Agriculture, especially dairy farming, continued to be Cheshire's primary industry during the 20th century, despite a substantial decline in the proportion of the workforce employed in the sector. The number of full-time agricultural workers halved between the 1920s and 1985, and the agricultural workforce has continued to decline into the 21st century. Agricultural earnings increased rapidly over the century, approaching pay in the industrial sector since the Second World War, reflecting an increase in skills required as farming practices were modernised. In 1921, the Cheshire School of Agriculture opened at Reaseheath, near Nantwich, offering tertiary-level education in agriculture for the first time.

By the early years of the century, milk was beginning to overtake cheese as the main dairy product, mainly to supply the large urban centres close to the county's borders. Milk production required more intensive farming practices; the introduction of tuberculin-tested milk in 1923 and the drive towards increased hygiene also led to changes, including the replacement of traditional shorthorn cattle with Ayrshires and later Friesians, and the gradual adoption of milking machines. Surplus milk production was a problem until the 1930s; it was a major concern of the local branch of the National Farmers Union, founded early in the century, until the creation of the Milk Marketing Board in 1933, which guaranteed a fair minimum price. Farm-based cheese production began to decline early in the century; in 1914 around 2,000 Cheshire farms still sold cheese, but this had fallen to 405 in 1939. In the mid-1920s, Cheshire cheese accounted for 30% of the non-imported domestic cheese market, second only to Cheddar, but competed poorly with imported cheese. In an attempt to improve its competitiveness with factory-made foreign cheeses, which were more uniform in quality, a grading scheme was introduced for Cheshire cheese towards the end of the 1920s; this voluntary scheme was superseded from the 1930s by various compulsory national grading schemes. During the Second World War all cheese production was transferred to factories termed "creameries" and rationing meant that Cheshire cheese had to be reformulated to reduce its tendency to crumble when cut. The county's cheese-producing farms never recovered; they numbered 44 in 1948 and as few as 12 by 1974. Outbreaks of foot-and-mouth disease in 1923–24, 1952, 1960–61, 1967–68 and 2001 caused substantial losses to dairy farmers in the county.

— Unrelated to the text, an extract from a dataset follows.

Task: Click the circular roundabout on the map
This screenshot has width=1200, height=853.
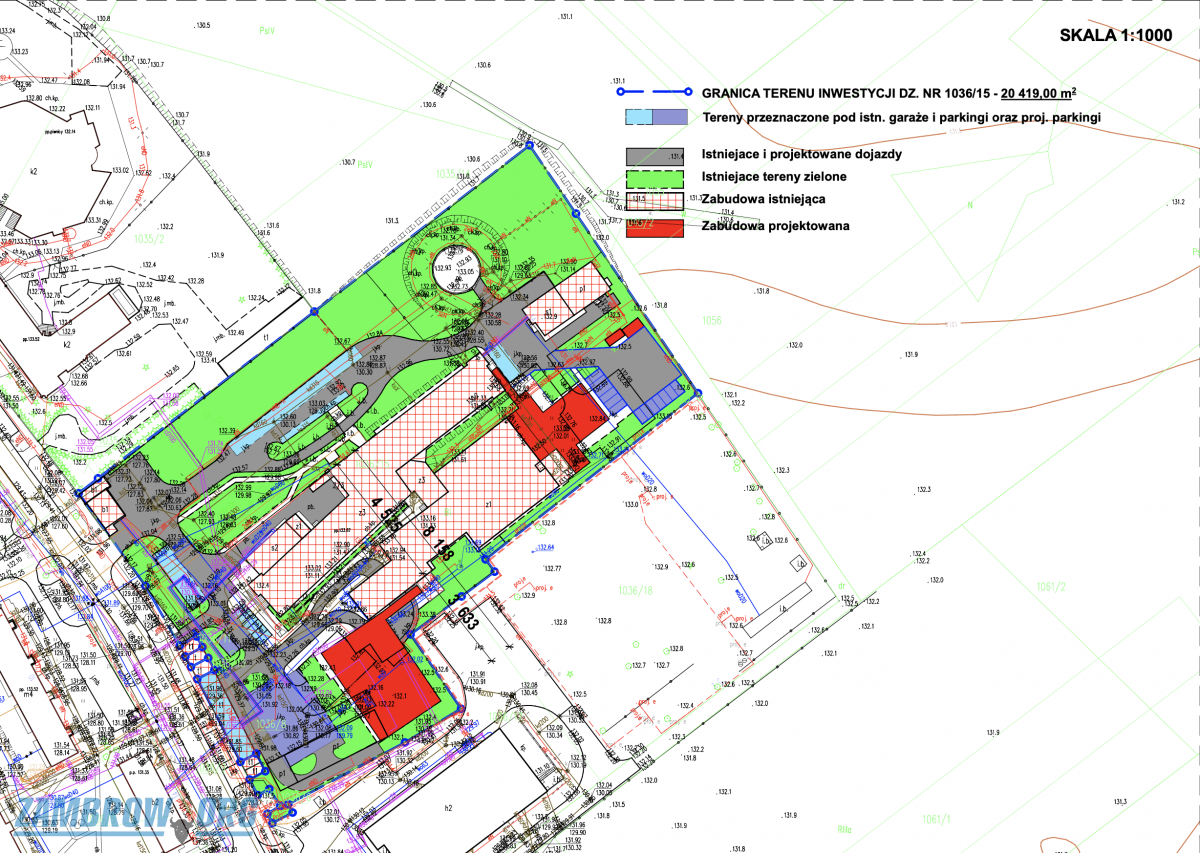Action: point(451,269)
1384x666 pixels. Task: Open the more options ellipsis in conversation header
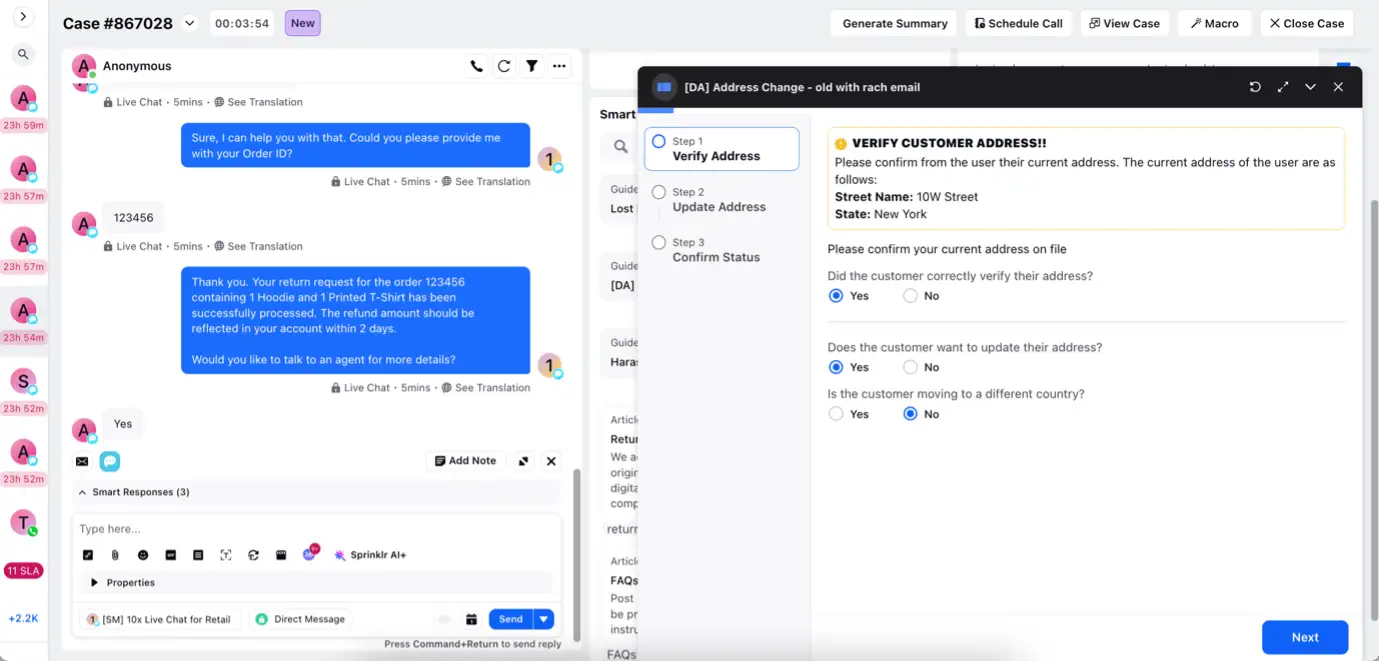click(x=559, y=66)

Mechanisation of arable farming started during the First World War, in an attempt to increase efficiency due to the scarcity of labour, and continued during the depression of the interwar period, when low food prices sharply reduced farmers' profits. It accelerated with the outbreak of the Second World War, and continued since then. A total of 120000 acres of pasture were ploughed during the Second World War to increase the production of wheat, potatoes and root vegetables, with the Women's Land Army, school children, refugees and prisoners of war all contributing labour.

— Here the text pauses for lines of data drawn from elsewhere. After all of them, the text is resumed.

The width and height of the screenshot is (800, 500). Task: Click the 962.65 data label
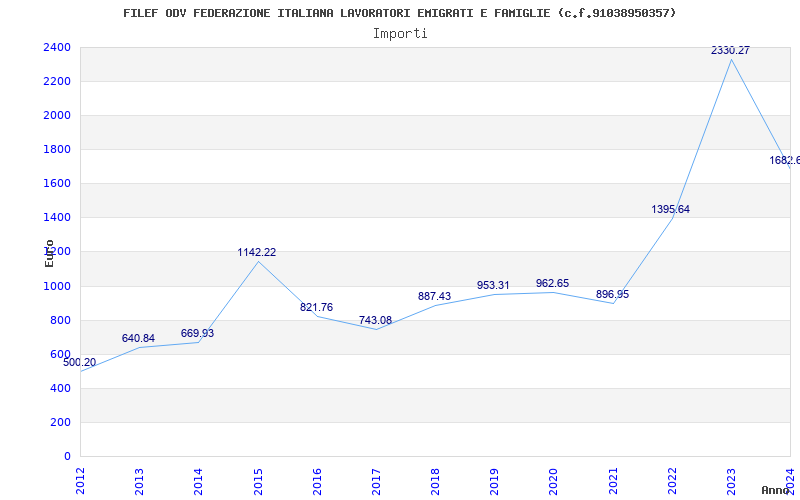tap(553, 284)
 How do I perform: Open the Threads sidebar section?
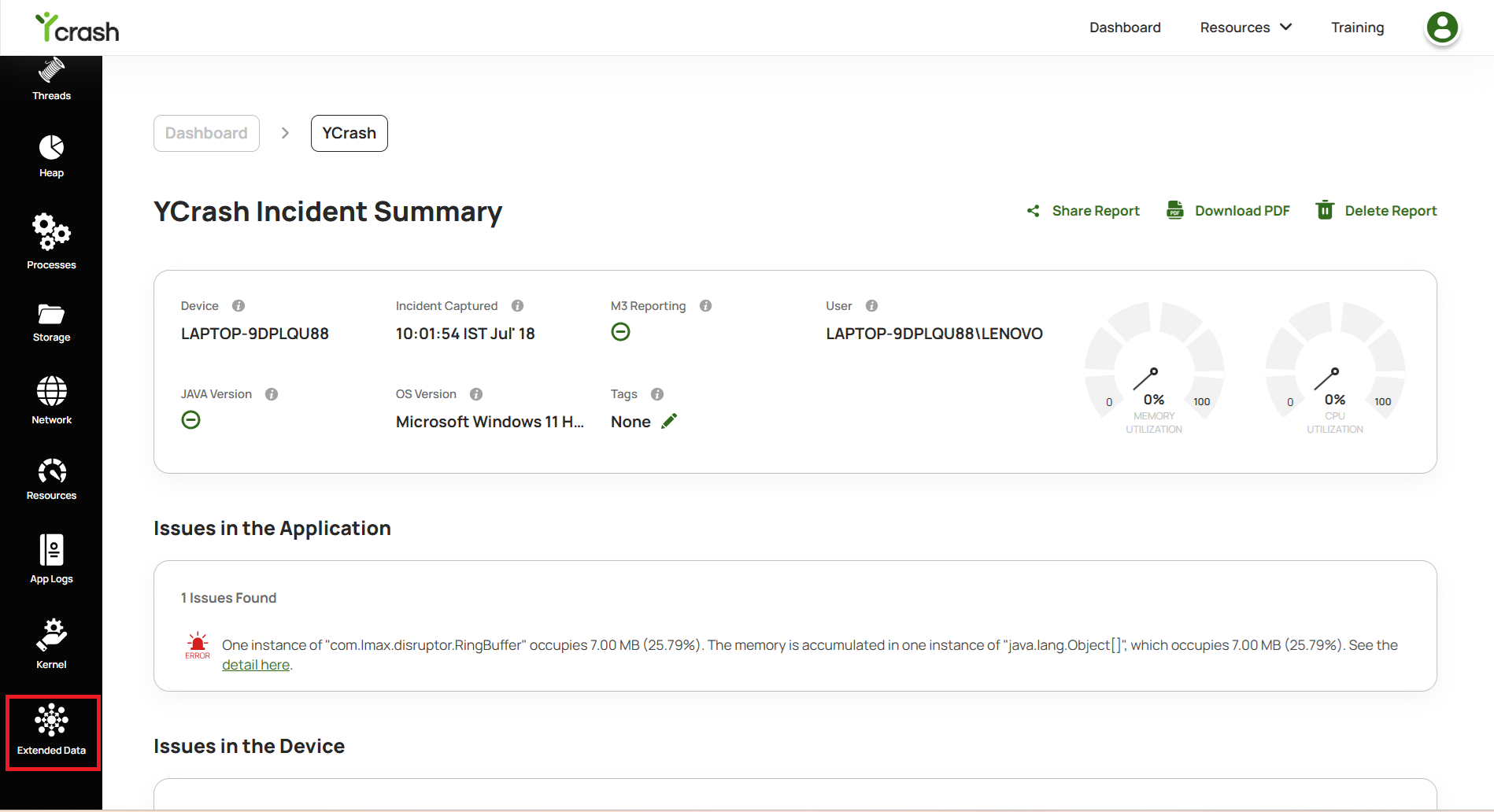(51, 79)
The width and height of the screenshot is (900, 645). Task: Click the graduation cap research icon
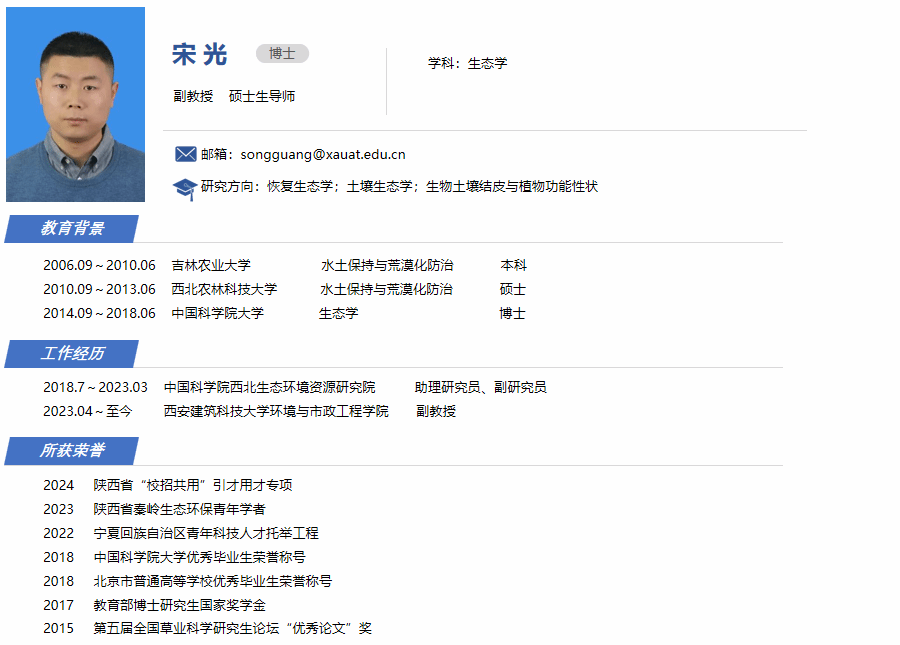point(185,187)
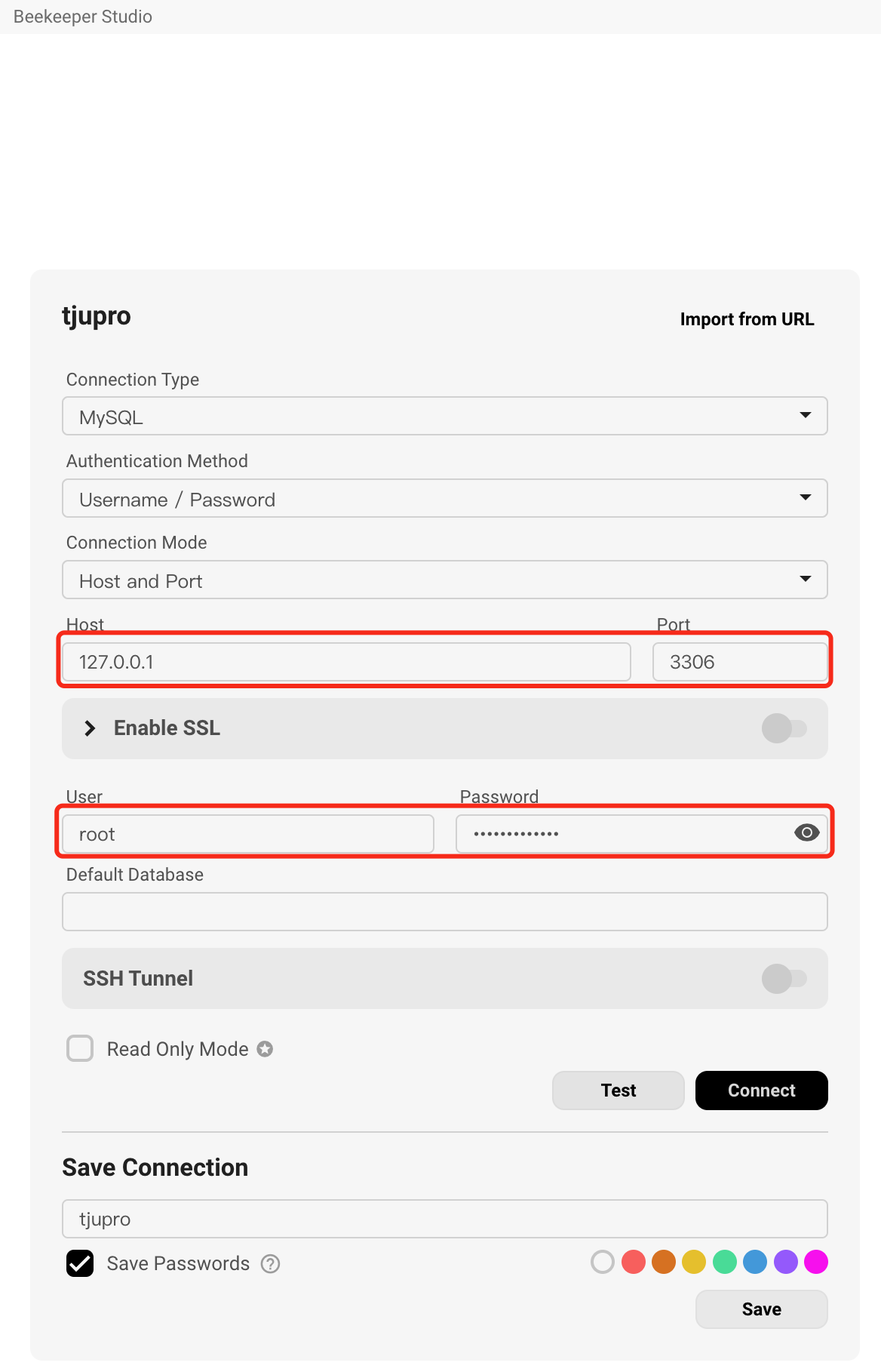
Task: Expand Enable SSL section chevron
Action: click(90, 728)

Early in the century there was agricultural diversification into market gardening, initially to produce vegetables and flowers for urban consumption. Soft fruit production increased after the 1960s, particularly with "pick-your-own" farms; container-grown plants also started to be produced. The number of specialised smallholdings, such as poultry farms, increased during the century.

In 1985 nearly 500000 acres were used for agriculture, a relatively small decrease from the figures for 1877, with around 8,500 farms. Six estates of over 1000 acres still survived, the largest being the Grosvenor Estate of approximately 10800 acres. In 2007, agricultural land had reduced to 163100 ha in 4,545 holdings; it still represented 70% of Cheshire's total area. The total workforce employed in farming was 8,744, with nearly half (47%) being part-time and 7% casual. The trend towards smallholdings was maintained with nearly half (47%) of all holdings being of less than 5 ha, and almost two-thirds (66%) below 20 ha; only 7% were 100 ha or above. The total number of cattle (both dairy and beef) in 2006 was 225,640, representing 23% of the breeding herds in the North-West of England; however, the number of dairy holdings was in steep decline, from 988 in 2002 to 716 in 2007.